The fun had better include a few good victories. Beaver Stadium, built 20 years ago, will expand from 76,600 to 86,000 seats this autumn and could soon be enlarged to seat 92,000. Losing won't fill those seats. Football revenues at Penn State in 1979 totaled $4.8 million. Fun to a bottom-liner is seeing revenues grow.
Fun to Penn State partisans, apart from winning, is analyzing Paterno's every move. Those who do not assert that he is perfect have a list of quibbles: he sticks too long with his seniors, out of loyalty, when there are better underclassmen on the team; he is slow to admit he needs help; he sees too much good in every person. Grumps brother George, who calls himself Joe's biggest critic, "I know people who are real bastards, and we'll get to talking about one of them and Joe will say, 'He's a nice guy.' "
But the biggest single criticism of Paterno is his air of righteousness. Says George, "Is he too pious? Absolutely. If you don't wear a backward collar, it's hard to get away with piety." Says Joe, "I don't like to put myself up as a do-gooder, but I am. We have an obligation to try to make these athletes better people. If a kid goes through here and can't read and write but can knock people down, is that good? We've got more of an obligation than that."
In truth, Joe Paterno cares about learning—book learning, not just Xs and Os. But, like all coaches, he must grapple with a developing crisis that has resulted in scandal at some schools and the potential for trouble at all. Many athletes aren't making it academically. Many of these never really figured to. Yet the pressures to win are such that coaches and academic administrators take risks with superior athletes who have inadequate educational backgrounds. Too many of them, of course, do a lot more.
McCoy, one of the three starters in the Penn State defensive backfield who were declared academically ineligible, was one of five black football players admitted in 1977 who did not meet Penn State's entrance requirements.
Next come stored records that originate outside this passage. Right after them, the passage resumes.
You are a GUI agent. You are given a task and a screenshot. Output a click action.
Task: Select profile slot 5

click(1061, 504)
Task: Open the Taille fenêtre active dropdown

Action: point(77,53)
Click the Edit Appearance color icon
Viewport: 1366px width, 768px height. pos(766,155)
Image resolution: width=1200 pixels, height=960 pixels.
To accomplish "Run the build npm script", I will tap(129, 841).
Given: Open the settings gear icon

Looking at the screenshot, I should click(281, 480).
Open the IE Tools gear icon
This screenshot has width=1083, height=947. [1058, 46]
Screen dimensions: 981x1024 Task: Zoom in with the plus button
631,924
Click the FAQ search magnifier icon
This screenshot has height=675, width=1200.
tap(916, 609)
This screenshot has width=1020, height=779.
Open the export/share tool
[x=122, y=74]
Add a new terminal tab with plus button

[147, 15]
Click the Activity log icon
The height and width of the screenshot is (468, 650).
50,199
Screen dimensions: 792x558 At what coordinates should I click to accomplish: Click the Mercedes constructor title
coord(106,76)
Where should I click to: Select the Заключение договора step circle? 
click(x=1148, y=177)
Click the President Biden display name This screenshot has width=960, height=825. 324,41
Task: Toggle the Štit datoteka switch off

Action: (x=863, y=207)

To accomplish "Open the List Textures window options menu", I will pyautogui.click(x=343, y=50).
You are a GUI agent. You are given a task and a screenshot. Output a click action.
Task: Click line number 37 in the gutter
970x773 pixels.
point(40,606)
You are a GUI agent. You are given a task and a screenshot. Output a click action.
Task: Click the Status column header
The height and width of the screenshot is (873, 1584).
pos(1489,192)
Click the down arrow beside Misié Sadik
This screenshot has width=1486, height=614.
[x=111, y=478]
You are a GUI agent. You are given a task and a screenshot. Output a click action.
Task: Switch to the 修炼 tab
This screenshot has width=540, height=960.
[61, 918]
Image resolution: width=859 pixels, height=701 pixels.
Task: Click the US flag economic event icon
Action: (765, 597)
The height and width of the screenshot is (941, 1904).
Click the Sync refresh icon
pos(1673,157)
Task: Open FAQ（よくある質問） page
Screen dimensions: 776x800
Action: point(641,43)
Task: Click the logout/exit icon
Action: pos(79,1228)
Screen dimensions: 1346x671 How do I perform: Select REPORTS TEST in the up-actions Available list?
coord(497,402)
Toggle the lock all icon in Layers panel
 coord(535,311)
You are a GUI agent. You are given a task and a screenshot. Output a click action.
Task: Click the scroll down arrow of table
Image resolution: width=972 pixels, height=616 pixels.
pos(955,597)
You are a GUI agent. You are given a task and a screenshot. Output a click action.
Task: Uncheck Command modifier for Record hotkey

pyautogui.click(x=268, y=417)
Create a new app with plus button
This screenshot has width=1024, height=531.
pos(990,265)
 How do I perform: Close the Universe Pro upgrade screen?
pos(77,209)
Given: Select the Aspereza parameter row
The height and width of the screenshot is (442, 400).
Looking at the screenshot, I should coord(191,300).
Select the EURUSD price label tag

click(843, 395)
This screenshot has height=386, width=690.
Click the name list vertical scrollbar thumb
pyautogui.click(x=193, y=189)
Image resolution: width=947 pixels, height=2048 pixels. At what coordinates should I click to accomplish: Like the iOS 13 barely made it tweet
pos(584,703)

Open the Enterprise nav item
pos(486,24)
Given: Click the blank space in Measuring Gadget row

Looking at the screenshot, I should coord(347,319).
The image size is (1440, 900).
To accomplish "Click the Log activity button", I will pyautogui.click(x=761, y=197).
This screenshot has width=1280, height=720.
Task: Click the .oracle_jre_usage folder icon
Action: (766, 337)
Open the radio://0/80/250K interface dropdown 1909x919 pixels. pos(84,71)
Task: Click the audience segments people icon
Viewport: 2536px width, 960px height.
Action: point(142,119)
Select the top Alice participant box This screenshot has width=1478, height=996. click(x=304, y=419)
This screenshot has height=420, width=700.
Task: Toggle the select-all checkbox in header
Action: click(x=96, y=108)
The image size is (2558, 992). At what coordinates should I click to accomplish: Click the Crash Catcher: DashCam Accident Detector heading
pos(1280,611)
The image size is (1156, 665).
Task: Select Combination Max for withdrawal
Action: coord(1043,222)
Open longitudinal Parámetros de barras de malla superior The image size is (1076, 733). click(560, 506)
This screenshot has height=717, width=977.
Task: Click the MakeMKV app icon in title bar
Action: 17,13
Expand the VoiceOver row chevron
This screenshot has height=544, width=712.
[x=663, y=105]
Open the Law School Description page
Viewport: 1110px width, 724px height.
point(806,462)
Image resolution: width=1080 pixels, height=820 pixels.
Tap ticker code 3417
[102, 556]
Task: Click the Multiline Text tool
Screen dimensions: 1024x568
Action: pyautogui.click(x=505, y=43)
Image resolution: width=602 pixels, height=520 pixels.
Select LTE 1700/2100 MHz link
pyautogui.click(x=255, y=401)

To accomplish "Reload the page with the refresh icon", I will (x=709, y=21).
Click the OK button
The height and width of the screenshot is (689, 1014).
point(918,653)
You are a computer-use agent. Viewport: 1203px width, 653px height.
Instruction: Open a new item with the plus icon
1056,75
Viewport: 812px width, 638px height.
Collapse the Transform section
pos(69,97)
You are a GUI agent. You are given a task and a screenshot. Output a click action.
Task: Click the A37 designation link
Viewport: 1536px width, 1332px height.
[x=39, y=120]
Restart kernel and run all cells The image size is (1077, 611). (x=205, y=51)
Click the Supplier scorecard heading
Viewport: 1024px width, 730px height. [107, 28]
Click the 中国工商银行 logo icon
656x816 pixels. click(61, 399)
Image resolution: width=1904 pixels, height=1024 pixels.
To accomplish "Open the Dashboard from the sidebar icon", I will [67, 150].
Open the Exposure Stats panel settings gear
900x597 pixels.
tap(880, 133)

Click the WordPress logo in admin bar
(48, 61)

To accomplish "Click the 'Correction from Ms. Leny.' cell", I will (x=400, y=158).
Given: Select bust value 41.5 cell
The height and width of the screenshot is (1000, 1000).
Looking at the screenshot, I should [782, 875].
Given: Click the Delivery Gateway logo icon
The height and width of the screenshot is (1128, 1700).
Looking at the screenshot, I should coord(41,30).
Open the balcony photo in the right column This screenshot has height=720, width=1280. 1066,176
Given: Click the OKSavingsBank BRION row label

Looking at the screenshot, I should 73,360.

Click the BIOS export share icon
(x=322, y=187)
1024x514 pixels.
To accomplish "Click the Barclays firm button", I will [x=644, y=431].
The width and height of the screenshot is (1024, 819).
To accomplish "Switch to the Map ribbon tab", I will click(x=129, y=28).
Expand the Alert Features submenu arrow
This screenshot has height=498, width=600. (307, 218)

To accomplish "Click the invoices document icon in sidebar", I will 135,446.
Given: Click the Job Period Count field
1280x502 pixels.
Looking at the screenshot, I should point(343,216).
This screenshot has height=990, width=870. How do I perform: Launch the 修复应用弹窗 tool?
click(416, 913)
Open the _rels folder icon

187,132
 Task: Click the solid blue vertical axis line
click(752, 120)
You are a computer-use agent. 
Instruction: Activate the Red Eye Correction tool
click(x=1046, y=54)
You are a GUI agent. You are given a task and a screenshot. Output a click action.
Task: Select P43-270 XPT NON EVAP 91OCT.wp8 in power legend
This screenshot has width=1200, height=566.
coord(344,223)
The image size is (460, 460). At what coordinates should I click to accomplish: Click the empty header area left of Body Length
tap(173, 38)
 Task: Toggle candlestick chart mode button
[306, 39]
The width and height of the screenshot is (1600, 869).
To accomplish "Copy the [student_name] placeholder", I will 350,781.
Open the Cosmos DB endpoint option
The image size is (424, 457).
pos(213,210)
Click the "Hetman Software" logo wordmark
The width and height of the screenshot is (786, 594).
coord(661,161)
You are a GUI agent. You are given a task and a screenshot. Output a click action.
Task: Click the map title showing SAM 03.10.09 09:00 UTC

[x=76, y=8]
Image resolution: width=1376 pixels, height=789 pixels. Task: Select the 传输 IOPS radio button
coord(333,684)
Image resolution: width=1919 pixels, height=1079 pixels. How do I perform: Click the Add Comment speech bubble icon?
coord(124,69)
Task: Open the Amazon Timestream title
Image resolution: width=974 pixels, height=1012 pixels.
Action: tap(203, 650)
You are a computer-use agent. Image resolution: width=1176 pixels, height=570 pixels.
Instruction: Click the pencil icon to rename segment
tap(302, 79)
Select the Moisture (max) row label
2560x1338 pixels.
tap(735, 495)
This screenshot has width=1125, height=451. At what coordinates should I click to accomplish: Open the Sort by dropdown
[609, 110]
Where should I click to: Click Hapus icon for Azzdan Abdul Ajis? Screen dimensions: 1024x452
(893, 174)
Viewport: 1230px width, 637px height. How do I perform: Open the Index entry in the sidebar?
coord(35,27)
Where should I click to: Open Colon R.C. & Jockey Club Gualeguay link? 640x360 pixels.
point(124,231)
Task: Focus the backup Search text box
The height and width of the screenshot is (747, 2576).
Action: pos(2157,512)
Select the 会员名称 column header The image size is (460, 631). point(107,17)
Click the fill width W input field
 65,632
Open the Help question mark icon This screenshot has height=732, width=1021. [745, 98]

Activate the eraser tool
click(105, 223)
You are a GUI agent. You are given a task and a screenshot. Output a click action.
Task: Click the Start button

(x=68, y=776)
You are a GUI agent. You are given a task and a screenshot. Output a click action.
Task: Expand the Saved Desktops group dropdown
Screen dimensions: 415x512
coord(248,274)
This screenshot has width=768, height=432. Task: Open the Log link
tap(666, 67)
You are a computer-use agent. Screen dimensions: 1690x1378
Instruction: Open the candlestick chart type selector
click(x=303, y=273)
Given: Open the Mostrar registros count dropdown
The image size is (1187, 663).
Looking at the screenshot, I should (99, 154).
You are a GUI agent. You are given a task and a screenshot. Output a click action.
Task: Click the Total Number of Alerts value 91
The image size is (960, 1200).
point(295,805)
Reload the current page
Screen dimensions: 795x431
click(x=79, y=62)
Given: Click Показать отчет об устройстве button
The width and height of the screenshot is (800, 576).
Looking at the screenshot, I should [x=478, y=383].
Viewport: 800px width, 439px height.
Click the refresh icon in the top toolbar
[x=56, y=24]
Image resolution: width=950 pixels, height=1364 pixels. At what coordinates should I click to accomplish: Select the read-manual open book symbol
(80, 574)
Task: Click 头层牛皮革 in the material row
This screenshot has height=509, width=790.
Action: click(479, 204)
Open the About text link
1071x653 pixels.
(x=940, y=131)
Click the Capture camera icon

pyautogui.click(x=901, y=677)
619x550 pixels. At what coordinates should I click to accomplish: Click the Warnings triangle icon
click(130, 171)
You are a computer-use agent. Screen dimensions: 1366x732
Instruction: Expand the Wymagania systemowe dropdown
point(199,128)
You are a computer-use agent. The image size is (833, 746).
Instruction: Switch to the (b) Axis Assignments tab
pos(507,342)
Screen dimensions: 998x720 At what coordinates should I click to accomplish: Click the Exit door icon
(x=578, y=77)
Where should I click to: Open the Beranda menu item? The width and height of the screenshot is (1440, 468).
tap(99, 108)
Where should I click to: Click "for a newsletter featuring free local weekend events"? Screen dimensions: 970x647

However, they easily met the NCAA standard, a 2.0 high school average. McCoy failed, the other four are doing fine. "We are fighting a lily-white look here," says Paterno. "And among that group of five that I asked to have specially admitted, only one was a super high school athlete. As for the other four, we easily could have gotten white players as good or better who were fully qualified." To get them in, Joe went to University President John Oswald and said, "Let's take a chance on some kids who are good bets."
Paterno does concede that "other students don't have somebody going to bat for them to get them admitted, so that's a break for the football player."